Meer lezen: Avondklok

donderdag 4 maart 2021

Steenarend

Al meer dan een week zwerft er een steenarend rond in het oosten van Nederland. Voor velen een droomsoort maar ook een onvoorspelbaar ding, alleen weggelegd voor toevallige geluksvogels. Duikt dan weer eens hier op, dan weer heel ergens anders en is daarna telkens onvindbaar. Ik kan me daar meestal gemakkelijk bij neerleggen: gedeelde smart immers, en die toevallige geluksvogels is het van harte gegund.
Heel anders wordt het als zo’n vogel ineens min of meer ter plaatse wordt gemeld. Aan het eind van de middag bij Duiven en na enkele korte tussenstops uiteindelijk in de avondschemer in zijn vermoedelijke slaapboom voor deze nacht bij Didam. Dat biedt kansen want daar zal-ie vermoedelijk morgenochtend ook weer wakker worden. En dan wordt er ook in ons weer iets wakker. Dan staan we weer in de vroege ochtendschemer met tweehonderd man langs een tot voor kort nog stil landweggetje dat zich kromt rond akkers en velden in de Achterhoek. In de berm auto’s in eindeloze rijen en telescopen gericht maar helaas, we zijn een paar minuten te laat: vogel zojuist weggevlogen, weet men ons te vertellen. Sta je dan. Een nog koud en grijs landschap van boomsingels en verre bosranden doemt op uit de ochtendnevels maar daar hebben we even geen boodschap aan. Wat te doen?
Een nieuwe melding, een stroom auto’s die zich in beweging zet en wij er achteraan. Maar op de nieuwe plek aangekomen staan sommige vogelaars alle kanten op te loeren en anderen wat met elkaar te kletsen. Geen steenarend te bekennen.

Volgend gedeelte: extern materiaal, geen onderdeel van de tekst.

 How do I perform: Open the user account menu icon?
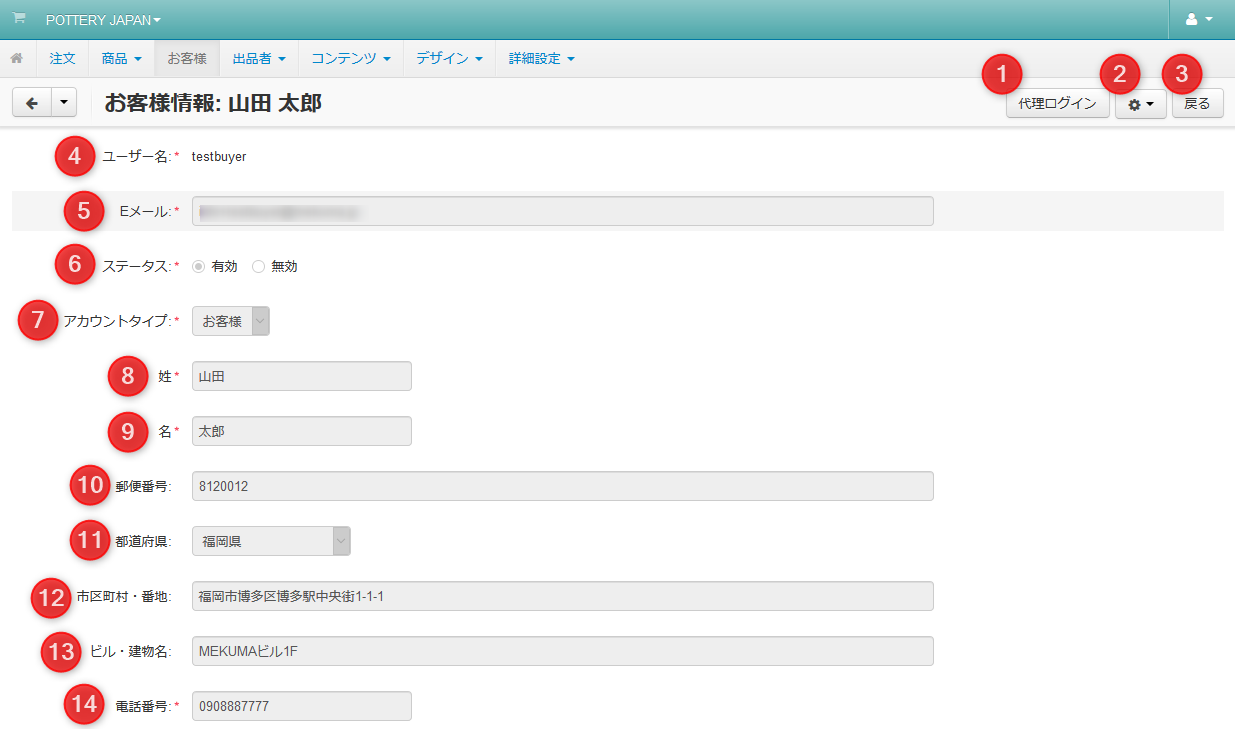click(1198, 20)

Opnieuw te laat? Of miscommunicatie? En de zoektocht gaat verder. In colonne over smalle landweggetjes door de velden rond Wehl. Ik zie alweer zo’n epische zoektocht voor me, met tientallen of meer auto’s crossend over half verharde zandpaden met kuilen en gaten, ik moet denken aan keizerarend en kleine regenwulp. Die beide overigens goed afliepen. Ook dit keer valt het mee: verderop stoppen de auto’s alweer en staan de telescopen collectief gericht op een bosje midden in het veld. Men wijst ons en legt uit. Daar in die kale boom helemaal rechts in het bosje die dikke prop: steenarend!

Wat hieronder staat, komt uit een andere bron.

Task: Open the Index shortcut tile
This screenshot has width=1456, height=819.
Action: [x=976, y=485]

Aanvankelijk ver, grijs, slecht licht, een propje tussen een wirwar van kale takken: niks aan te zien. Maar als we wat verder lopen, dichterbij komen, misschien is ook het licht al ietsje beter? dan wordt het beeld van de vogel steeds ietsje helderder, ietsje gedetailleerder, ietsje karakteristieker. Krijg je steeds meer het idee dat je inderdaad naar een steenarend staat te kijken. Die forse gestalte, die zware snavel, die geelbruine kopveren, af en toe zijn ze zichtbaar. Lichte baan over de dekveren, een streepje wit van de staart: steenarend! De fiere kop die daar bij hoort, de felle ogen, de dodelijke klauwen, die verzinnen we er zelf wel bij. Ja, hij is mooi. Tenslotte vliegt-ie op en dat maakt het helemaal af! Met kalme vleugelslag vliegt-ie over het veld richting bosrand, wint hoogte en vliegt voor de hoogspanningsleidingen langs. Brede en diep gevingerde vleugels zien we, wit in de handvleugels, witte staart met donkere eindband en natuurlijk die bedaarde arendachtige vlucht. Een jongensdroom! Nog één keer duikt-ie omlaag naar een denkbeeldige haas, daarna verdwijnt-ie uit beeld.
We besteden nog een uurtje aan de velden rond Wehl, op zoek naar patrijzen en naar steenarend natuurlijk maar geen van beide geeft zich bloot en we keren terug naar Utrecht. 11 uur thuis, een herinnering rijker en nog een hele werkdag voor me.